Your instructions.
Extend the forum thread about pet rats, starting right after its final line.

Extracted text.
# My boys & girls



## olympus (Jul 2, 2007)

Hi All,

I'm from South Africa.
I have 4 Rats, 2 girls and 2 boys.
The Boys: Moose (Siamese Hooded) | Alvin (Pink-eyed White)
The Girls: Lucy (Pink-eyed White) | Bella (Black Berkshire)

Cheers,
Oly  

Moose:









Alvin:









Lucy:









Bella:


----------



## ladylady (Apr 5, 2007)

Bootyful


----------



## Brain (Jul 15, 2007)

VERY beautiful.


----------



## silverynitrate (Apr 30, 2007)

I have never seen a rat like Moose before. All of your ratties are so cute!


----------



## mopydream44 (Jun 10, 2007)

wow! Did you take that pic after you gave your PEW a bath?? Her coat is amazing!!!


----------



## OhBugger. (Apr 6, 2007)

beautiful ratties!
I've never seen any markings like Moose's before, very unique.


----------



## sonoma (May 26, 2007)

You have pretty ratties! :wink: 

Moose is stunning!


----------



## Lerat (Jul 16, 2007)

very cute indeed


----------



## ghost (Jul 14, 2007)

Moose is GORGEOUS!!!!


----------



## crapola (Feb 12, 2007)

they are all beautiful ratties!!!


----------



## sk1tt135 (Jul 25, 2007)

Information provided.
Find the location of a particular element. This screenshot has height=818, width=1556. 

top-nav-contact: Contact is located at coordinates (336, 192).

--

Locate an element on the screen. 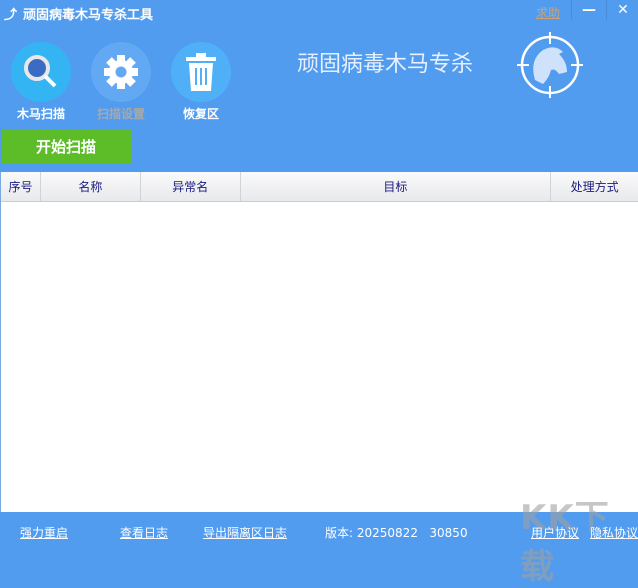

Written answer.
I've never seen a rat like Moose either! That's cool. All your rats are beautiful. =D


----------



## simbakitten (Oct 10, 2007)

wow there beautiful, ive never seen a rat like the 1st one!


----------



## kaylaface (Sep 6, 2007)

pretty's!


----------



## Night (Feb 23, 2007)

Oh wow, Moose is a GORGEOUS triamese! His markings really are absolutely stunning.


----------



## Macabri (Oct 8, 2007)

All of them are lovely!


----------



## Meghan (Jul 31, 2007)

I love them all,but Moose just stole my heart


----------



## foxx (Sep 13, 2007)

Hey another South African on this site. 
I am from Cape Town where do you come from?


----------



## simbakitten (Oct 10, 2007)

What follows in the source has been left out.